_What you will do_
Find the lines below in which the string "computer" occurs. Copy each one.

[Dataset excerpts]
----
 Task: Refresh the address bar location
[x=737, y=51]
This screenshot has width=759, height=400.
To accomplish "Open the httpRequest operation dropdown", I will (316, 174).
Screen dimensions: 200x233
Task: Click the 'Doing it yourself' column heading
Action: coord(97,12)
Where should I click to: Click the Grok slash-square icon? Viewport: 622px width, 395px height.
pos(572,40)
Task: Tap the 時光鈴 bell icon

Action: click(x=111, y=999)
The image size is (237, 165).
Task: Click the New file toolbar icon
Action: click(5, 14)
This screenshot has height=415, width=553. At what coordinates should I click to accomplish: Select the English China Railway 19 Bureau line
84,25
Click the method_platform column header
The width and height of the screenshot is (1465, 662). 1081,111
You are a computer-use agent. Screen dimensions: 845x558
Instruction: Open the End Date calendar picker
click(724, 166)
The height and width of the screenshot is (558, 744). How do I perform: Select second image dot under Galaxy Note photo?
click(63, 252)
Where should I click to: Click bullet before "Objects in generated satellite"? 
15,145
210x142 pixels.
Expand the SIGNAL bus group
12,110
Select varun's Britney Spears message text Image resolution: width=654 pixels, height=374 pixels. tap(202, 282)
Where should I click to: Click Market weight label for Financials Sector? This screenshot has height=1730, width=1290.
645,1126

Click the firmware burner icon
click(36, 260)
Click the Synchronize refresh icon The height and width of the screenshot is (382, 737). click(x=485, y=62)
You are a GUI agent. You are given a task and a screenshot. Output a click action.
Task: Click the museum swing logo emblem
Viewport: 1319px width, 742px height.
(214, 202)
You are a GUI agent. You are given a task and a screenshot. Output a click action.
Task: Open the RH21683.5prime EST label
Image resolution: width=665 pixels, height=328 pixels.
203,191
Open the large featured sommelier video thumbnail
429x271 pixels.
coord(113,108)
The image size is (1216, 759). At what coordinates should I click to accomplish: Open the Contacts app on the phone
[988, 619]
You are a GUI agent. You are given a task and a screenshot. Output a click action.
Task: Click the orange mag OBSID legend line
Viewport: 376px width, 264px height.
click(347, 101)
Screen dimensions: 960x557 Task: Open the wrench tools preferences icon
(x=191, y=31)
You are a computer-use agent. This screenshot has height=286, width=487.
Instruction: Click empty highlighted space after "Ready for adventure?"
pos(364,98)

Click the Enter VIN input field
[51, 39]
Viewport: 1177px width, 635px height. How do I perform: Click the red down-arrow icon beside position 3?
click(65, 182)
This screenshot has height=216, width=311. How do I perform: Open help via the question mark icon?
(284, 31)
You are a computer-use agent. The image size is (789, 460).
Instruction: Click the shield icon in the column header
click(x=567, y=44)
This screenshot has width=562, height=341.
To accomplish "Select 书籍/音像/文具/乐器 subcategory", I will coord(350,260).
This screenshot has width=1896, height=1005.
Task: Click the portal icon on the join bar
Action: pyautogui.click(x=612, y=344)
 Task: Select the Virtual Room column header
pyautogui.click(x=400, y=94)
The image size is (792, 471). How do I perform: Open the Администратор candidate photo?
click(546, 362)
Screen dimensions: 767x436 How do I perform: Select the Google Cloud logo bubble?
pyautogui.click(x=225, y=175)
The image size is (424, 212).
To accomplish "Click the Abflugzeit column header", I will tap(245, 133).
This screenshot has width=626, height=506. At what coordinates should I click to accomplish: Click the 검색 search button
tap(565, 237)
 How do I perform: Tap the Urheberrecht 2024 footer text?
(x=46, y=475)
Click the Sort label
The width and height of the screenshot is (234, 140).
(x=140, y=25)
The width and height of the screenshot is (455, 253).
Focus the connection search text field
----
_Reply to the task_
You are a computer-use agent. Screen dimensions: 845x558
You are a computer-use agent. This screenshot has height=286, width=487.
You are a computer-use agent. The image size is (789, 460).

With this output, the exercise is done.